The idea that scooters are exempt is quite understandable because it really seems easy to lend scooters even without license or helmet and because traffic laws in India are seemingly ignored by the majority of the population.

As already said in the comments, I absolutely advise against driving any vehicle (scooter, motorcycle, car) in India in the urban cities and the main roads. I searched the stats for deadly vehicle accidents: In 2013 Germany had 52 million vehicles and 3 540 deaths caused by vehicle accidents. Also at 2013 India had 183 million vehicles (Factor 3.5 more than Germany), but 238 000 deaths! (Factor 67 more than Germany), making India approximately 20 times more dangerous than Germany to drive. I admit I simply don't understand the mindset of people who think they could drive the most dangerous parts of the world without any experience at all. It is like a person who barely can stand on skiers who tries to make ski jumps.

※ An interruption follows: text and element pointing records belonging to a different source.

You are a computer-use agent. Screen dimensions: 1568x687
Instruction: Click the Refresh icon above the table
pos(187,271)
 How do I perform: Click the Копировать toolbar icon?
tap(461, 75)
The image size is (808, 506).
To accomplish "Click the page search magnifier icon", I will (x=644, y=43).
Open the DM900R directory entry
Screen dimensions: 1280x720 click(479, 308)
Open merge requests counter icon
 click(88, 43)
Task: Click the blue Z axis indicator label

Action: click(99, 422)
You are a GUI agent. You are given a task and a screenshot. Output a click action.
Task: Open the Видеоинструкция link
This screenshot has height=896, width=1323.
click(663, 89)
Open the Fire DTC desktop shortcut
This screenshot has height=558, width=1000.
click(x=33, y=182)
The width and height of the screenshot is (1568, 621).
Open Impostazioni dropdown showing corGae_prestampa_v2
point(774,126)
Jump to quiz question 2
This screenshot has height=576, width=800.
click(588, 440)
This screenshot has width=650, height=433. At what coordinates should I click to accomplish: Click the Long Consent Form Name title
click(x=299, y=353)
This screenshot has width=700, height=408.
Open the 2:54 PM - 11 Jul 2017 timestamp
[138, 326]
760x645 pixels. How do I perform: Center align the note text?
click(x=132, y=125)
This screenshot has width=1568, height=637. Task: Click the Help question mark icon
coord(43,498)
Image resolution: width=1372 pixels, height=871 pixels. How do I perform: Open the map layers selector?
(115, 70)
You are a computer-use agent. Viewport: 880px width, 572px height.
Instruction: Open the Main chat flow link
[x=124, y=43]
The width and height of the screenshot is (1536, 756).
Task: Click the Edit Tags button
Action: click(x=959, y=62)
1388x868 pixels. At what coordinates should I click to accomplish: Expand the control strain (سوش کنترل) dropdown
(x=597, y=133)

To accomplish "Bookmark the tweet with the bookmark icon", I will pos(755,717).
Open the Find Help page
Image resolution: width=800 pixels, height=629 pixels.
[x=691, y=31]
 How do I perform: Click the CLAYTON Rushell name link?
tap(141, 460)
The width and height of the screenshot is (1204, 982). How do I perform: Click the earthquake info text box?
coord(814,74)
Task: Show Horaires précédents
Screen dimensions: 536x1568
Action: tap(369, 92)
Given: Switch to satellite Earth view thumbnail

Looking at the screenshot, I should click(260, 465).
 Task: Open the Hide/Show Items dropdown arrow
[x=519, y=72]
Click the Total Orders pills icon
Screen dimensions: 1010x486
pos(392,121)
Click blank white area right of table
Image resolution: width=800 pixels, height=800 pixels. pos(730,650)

Given that, if you are in remote areas, far away from the main roads, I think it is tolerable to discover India with a scooter/motorcycle/car and a valid driving license. Still the roads must be driven carefully (many potholes, cows, chicken and slippery dung on the road), the weather (monsoon!) can be quite impressive or even dangerous and the people seem to be completely oblivious to vehicles, walking or crossing the road like they want.